JOB: Format every line of the listing below as a numbered list, omitting any blank lines.

Items from a dataset:

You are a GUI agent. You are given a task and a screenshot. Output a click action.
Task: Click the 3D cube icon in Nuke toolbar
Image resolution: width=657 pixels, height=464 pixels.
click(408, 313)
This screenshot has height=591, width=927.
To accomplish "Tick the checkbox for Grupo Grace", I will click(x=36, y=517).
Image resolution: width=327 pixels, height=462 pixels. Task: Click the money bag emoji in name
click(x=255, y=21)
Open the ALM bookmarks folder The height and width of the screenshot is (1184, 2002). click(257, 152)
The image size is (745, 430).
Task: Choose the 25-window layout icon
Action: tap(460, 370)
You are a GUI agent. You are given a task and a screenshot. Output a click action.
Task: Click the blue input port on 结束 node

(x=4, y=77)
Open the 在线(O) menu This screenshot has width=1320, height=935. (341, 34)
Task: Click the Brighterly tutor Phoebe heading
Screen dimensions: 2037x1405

WRITTEN ANSWER:
1. You are a GUI agent. You are given a task and a screenshot. Output a click action.
2. Task: Click the 3D cube icon in Nuke toolbar
3. Image resolution: width=657 pixels, height=464 pixels.
4. click(408, 313)
5. This screenshot has height=591, width=927.
6. To accomplish "Tick the checkbox for Grupo Grace", I will click(x=36, y=517).
7. Image resolution: width=327 pixels, height=462 pixels. Task: Click the money bag emoji in name
8. click(x=255, y=21)
9. Open the ALM bookmarks folder The height and width of the screenshot is (1184, 2002). click(257, 152)
10. The image size is (745, 430).
11. Task: Choose the 25-window layout icon
12. Action: tap(460, 370)
13. You are a GUI agent. You are given a task and a screenshot. Output a click action.
14. Task: Click the blue input port on 结束 node
15. (x=4, y=77)
16. Open the 在线(O) menu This screenshot has width=1320, height=935. (341, 34)
17. Task: Click the Brighterly tutor Phoebe heading
18. Screen dimensions: 2037x1405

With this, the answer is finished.